We've realized that we want more, or maybe just something different, like:
To lower our cost of living. We have a combined $200,000 ish of student loans. Let that sink in. Yes, 200k. And though Feed The Malik has been incredibly successful in its first year, I'm still a freelancer. My income is unpredictable. So yes, we could likely stay in DC and make our life here, but we would be accepting the hustle. The high cost of living, scrabble to afford the lifestyle we want, taking on extra gigs even though we're exhausted to build more financial protection for ourselves kind of hustle. I respect people who choose to do that. But as tired as I am after the last year, I know I'll thank myself in the long run if I step back a bit from the hamster wheel. So affordability is top of mind for us.
To be closer to family. My family is mainly in California and Hawaii; Ahmed's is in the Pacific Northwest.
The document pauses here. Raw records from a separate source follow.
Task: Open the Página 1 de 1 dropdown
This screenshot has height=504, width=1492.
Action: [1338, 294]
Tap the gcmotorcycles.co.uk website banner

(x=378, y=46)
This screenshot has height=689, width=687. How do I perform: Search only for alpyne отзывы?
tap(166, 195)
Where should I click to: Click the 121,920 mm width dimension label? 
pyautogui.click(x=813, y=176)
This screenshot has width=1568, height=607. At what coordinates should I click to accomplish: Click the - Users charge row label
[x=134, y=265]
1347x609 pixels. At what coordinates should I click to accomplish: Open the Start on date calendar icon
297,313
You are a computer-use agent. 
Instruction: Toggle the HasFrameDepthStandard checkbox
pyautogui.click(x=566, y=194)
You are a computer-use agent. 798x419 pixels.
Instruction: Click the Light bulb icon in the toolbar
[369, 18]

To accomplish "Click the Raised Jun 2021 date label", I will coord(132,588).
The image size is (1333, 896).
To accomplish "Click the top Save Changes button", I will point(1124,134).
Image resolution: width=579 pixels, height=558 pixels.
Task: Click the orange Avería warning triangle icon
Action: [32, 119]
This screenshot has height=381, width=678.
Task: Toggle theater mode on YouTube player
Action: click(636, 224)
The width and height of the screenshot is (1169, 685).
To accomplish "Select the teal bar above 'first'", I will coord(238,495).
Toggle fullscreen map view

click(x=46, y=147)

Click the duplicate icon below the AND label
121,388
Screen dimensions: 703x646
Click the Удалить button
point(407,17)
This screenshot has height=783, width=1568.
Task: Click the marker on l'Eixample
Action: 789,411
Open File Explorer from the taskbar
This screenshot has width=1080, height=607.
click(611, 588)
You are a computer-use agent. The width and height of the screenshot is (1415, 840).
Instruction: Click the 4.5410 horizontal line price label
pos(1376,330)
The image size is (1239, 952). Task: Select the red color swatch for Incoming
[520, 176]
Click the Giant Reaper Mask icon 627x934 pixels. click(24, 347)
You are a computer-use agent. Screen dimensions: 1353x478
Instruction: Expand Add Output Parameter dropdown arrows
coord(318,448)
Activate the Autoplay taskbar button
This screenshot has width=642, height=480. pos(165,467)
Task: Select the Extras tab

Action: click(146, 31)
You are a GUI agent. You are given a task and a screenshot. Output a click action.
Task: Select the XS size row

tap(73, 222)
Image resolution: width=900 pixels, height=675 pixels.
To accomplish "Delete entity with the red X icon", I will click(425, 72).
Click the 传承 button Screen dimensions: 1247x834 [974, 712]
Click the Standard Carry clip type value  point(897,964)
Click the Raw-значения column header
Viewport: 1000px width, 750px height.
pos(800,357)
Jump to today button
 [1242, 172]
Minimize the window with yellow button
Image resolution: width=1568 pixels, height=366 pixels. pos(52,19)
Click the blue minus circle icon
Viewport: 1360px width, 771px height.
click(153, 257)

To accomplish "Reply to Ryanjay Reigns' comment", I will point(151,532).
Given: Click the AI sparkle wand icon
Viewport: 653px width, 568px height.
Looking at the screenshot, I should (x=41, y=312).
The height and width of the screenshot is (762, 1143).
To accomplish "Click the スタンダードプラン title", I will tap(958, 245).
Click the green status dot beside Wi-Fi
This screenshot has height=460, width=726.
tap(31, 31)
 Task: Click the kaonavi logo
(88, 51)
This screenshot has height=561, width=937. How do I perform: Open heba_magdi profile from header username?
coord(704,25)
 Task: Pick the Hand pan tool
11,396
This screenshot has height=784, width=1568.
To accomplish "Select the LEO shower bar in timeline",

To get to Hawaii from the DC area takes an average of 14 hours, plus driving time to and from the airport. It's such a long trip, and not to mention expensive, that we find ourselves limited in how often we can go home, limited in how often I get to hug my mom or play with my nieces and nephews. COVID made this very clear for us: either we move much closer so the trip is shorter and we can go often, or we move somewhere with a significantly lower cost of living to afford to take multiple extended trips a year.
To find a place where we can both do meaningful work. This is much easier for me than it is for my husband. My interests are varied, and I feel pretty confident that no matter where we go, I'll be able to be happy with my work. As I try to find meaning and community for myself in a new home I know I can also do that online. Exploring the food scene, trying to learn the ins and outs of a new place, discovering our new community fave, making friends, adventuring in new parts of our home, baking, and cooking in a new kitchen... All of these are aspects of life that would make total sense for my work and would be a natural part of making a life in a new place. For hubby, it's a bit trickier though he can work remotely for his current company.
To have easy access to nature. Ahmed is a cyclist, and biking really fuels him. We know that no matter where we end up, that will continue to be a huge part of his life. My idea of nature in our new home is pretty simple. I love to hike and run outdoors, and I'd love to be able to do so in a place that's beautiful and safe. I no longer run outdoors in DC at all after one too many terrifying incidents of harassment. That's one thing I won't miss about the city.
We're making slow moves to figure this out now. We have a spreadsheet with our requirements and are slowly researching locations and narrowing them down. On the top of our list are Portland, Oregon (family ties), NW Arkansas (meets all of our criteria based on our searches), and Tucson, Arizona (a great food city with good cycling). We'll be visiting those places and others over the next year to get a sense of what life might be like there. Thankfully, we can work remotely, so we can take those trips and try to limit the cost by making them work trips. We'll be on our laptops during the days and out and about mostly in the evenings and between work projects.
In the meantime, I'll keep sharing what brings me joy, what I'm working on, and everything in between from our adventures in and around DC. We still have lots of living here left to do.